1. Diagnose a mole in a child
2. Lesions on aesthetically significant sites such as face
3. Patient with numerous atypical lesions who have had multiple biopsies with multiple scars and most of the lesions were either benign or mild atypia
These sensitive cases now have an alternative non-invasive diagnostic approach providing valuable information to guide management decisions.
Although other non-invasive technologies like a dermatoscope permit visualization of subsurface structures that are otherwise not visible to the naked eye, novel RCM technology allows clinicians to visualize the cellular details of the skin without surgical intervention.
Challenges to Clinical Integration
As RCM is an FDA-approved device and the procedure can be billed, RCM is rapidly gaining attention from not only dermatologists but also getting popular among patients. Currently the only challenge to clinical integration of RCM is learning how to read RCM images.
There are various ways available to learn RCM in a time-efficient manner. These include courses such as courses organized by NIDIskin.com by me, MSK RCM course directed by MSK dermatology department, websites, online training modules, and RCM images Atlas. I believe that the utmost need of 21st century era to not only embrace this innovative technique, but also educate young dermatologists, including residents and fellows, and expand through RCM integration in daily clinic and research.
By Anthony Rossi, MD
I was the Mohs micrographic, laser, and cosmetic dermatology fellow at the Memorial Sloan Kettering (MSK) Cancer Center and Weill Cornell Medical College. While I was a fellow, I worked with Dr.
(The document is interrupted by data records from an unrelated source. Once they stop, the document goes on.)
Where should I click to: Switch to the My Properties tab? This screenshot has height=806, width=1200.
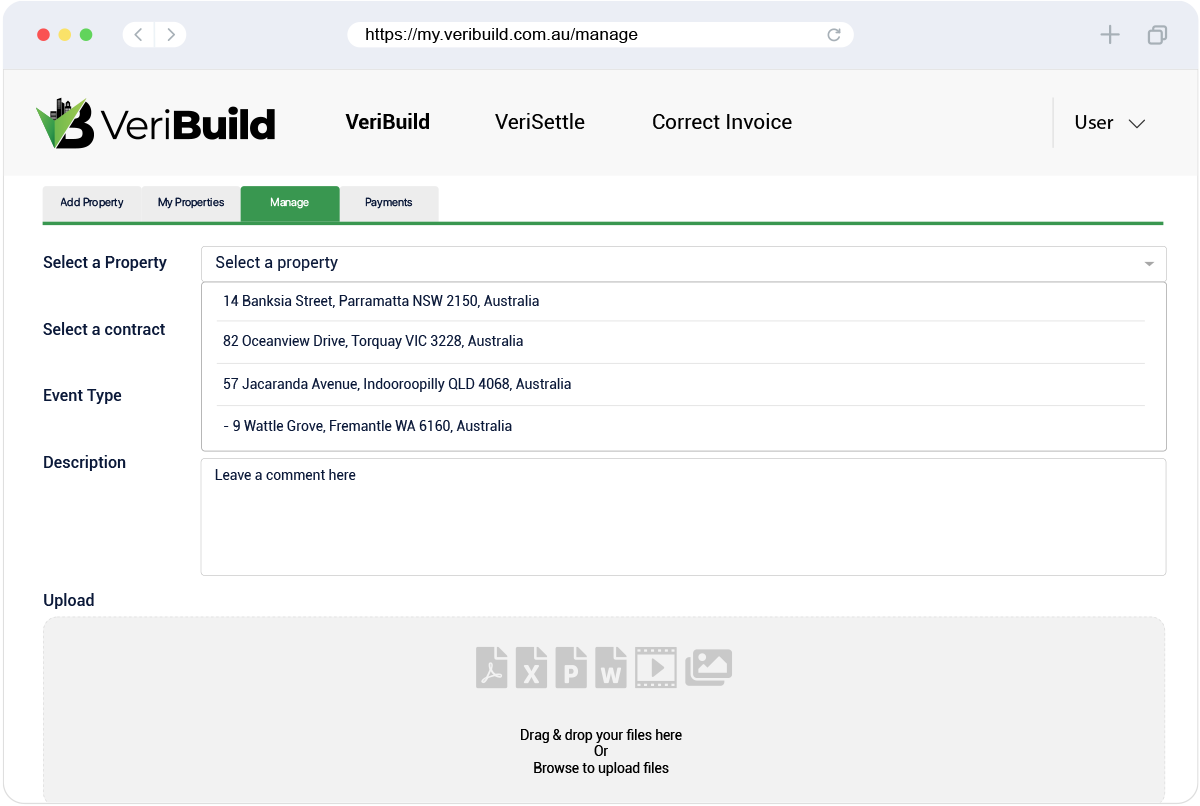191,203
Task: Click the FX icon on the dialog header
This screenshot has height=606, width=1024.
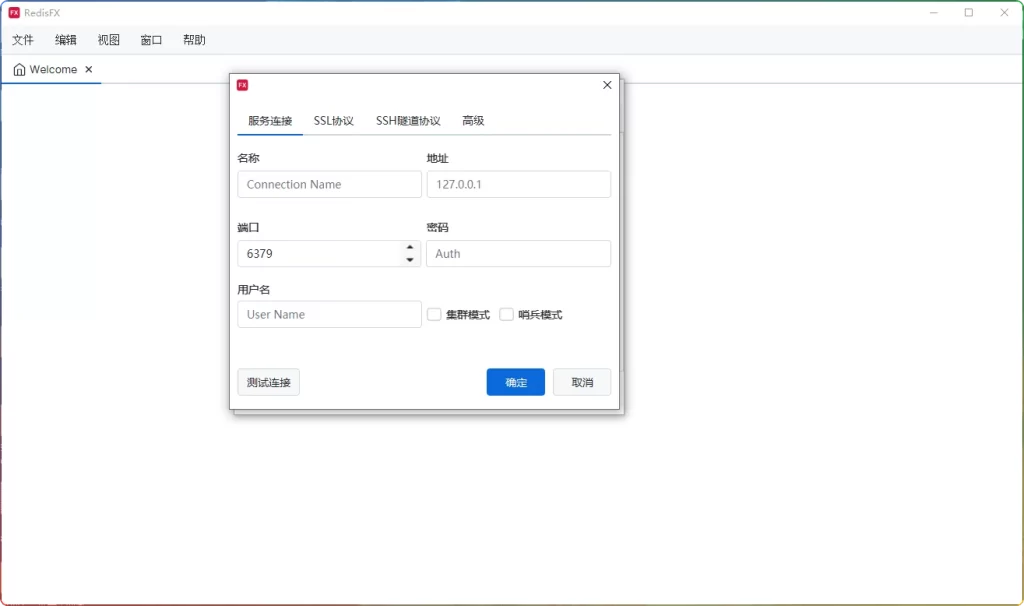Action: 243,85
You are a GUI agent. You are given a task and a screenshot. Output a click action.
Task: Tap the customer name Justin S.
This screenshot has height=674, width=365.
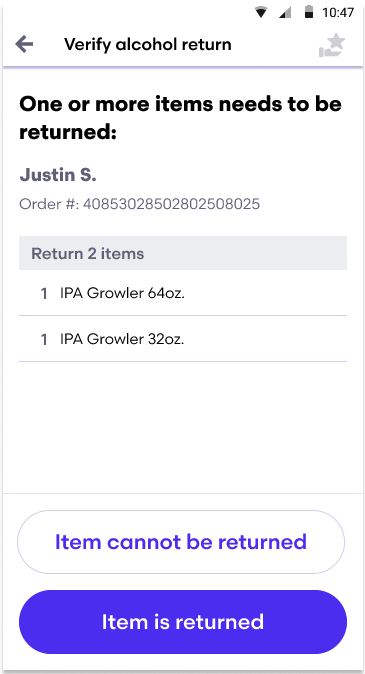(58, 175)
Kishwer Nehal for Mohs surgery and Milind Rajadhyaksha PhD, who pioneered the clinical confocal microscope. I learned to obtain images and read them, and we furthered the use of in vivo margin mapping for melanoma of the head and neck. As full-time faculty at MSK, I utilize in vivo confocal microscopy on a daily basis for diagnosis, management, and follow-up of melanoma and keratinocyte carcinomas. I am also very fortunate to work alongside the team of engineers and computer scientists who are augmenting the hardware and software that allow faster mosaicking and video mosaicking. My current research includes mapping complex facial melanomas, utilizing the video mosaicking approach we pioneered at MSKCC.
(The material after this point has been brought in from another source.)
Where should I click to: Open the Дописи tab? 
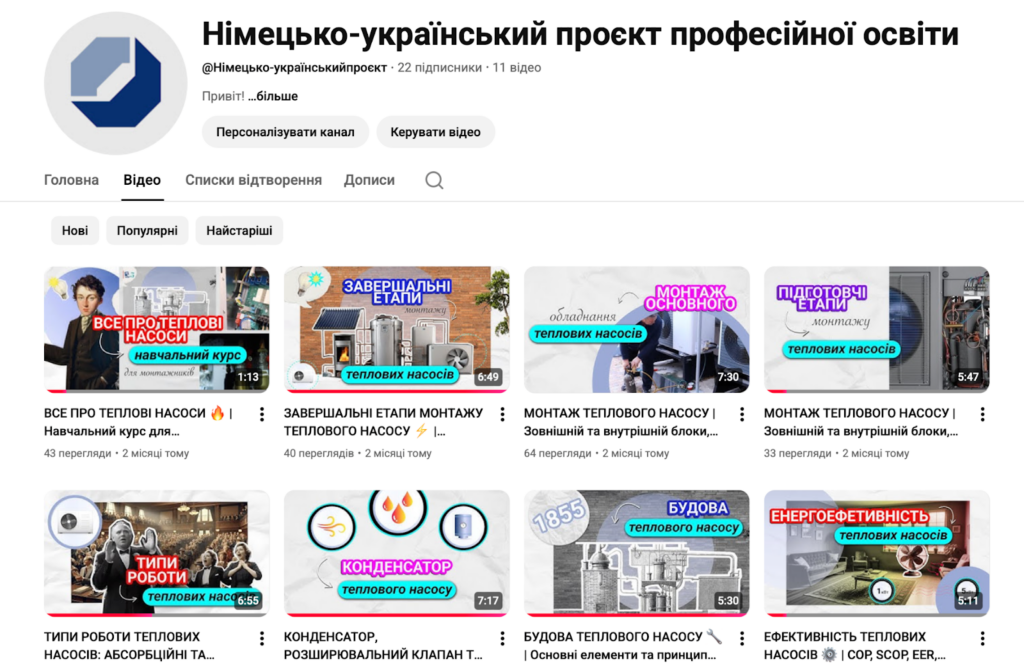[370, 180]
I also perform confocal guided laser ablation for basal cell and squamous cell carcinoma, as well as utilizing RCM for monitoring responses to nonsurgical treatment approaches, such as imiquimod for melanoma in situ and photodynamic therapy for keratinocyte carcinomas.
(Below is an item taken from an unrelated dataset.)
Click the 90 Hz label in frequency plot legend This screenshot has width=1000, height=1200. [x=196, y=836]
The use of RCM in vivo has really augmented my non surgical and surgical approach to cutaneous carcinomas. It has allowed non -nvasive imaging over time to detect recurrences earlier. I am also currently working on utilizing the ex vivo vivascope diangose freshly excised tissue and biopsy samples.
The challenges to integration include the learning curve needed to acquire and interpret images. It is helpful to have a technician who is trained to acquire good reliable images, similar to how an ultrasound technician works.
A Fluorescent Future
The future of confocal microscopy is fluorescent! The use of in vivo dyes to enhance contrast is an exciting new area of research focus. Additionally, digitally stained coloring of images to mimic H&E from histology is promising for confocal readers and enthusiasts. This may help with diagnosis and readability of images.